Print every one of the following items word for word, but leave the pictures out.

::::::

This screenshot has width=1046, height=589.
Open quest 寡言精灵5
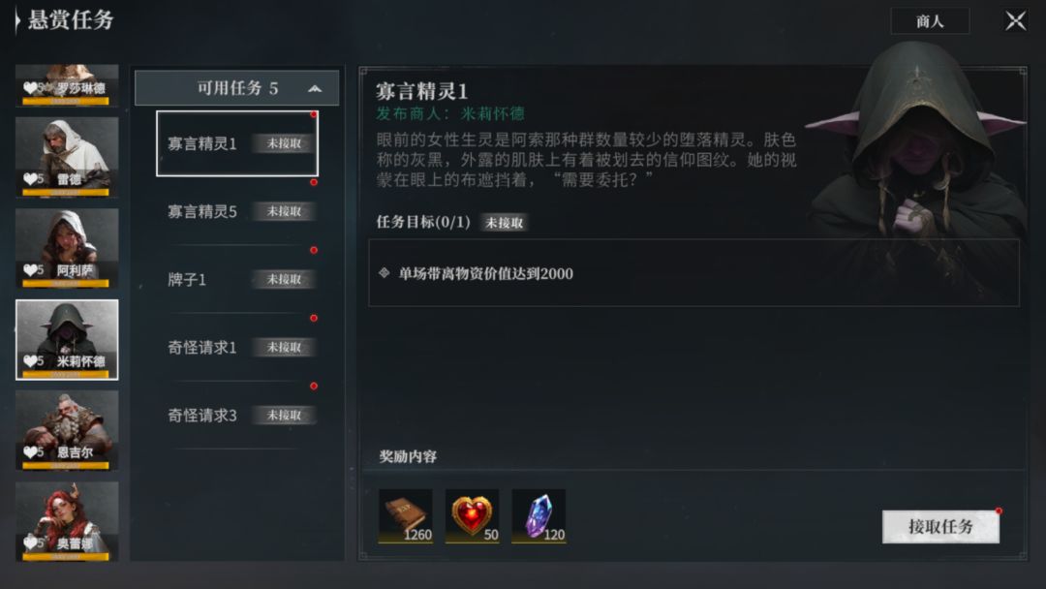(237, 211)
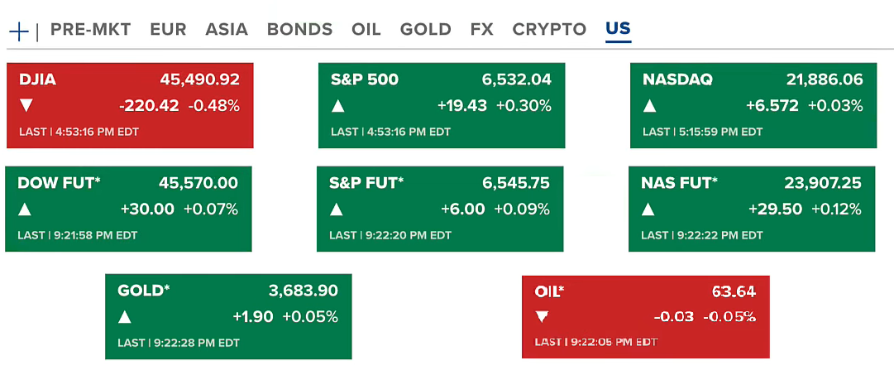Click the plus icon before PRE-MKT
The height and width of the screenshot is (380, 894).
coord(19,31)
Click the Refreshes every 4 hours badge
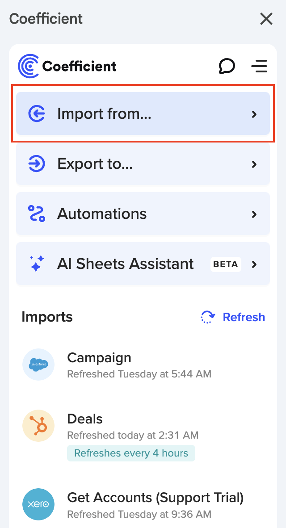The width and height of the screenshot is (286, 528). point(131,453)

::::::

_In response_:
This screenshot has width=1046, height=589.
Open quest 寡言精灵5
(237, 211)
Click the plus icon before PRE-MKT
The height and width of the screenshot is (380, 894).
coord(19,31)
Click the Refreshes every 4 hours badge
The width and height of the screenshot is (286, 528). point(131,453)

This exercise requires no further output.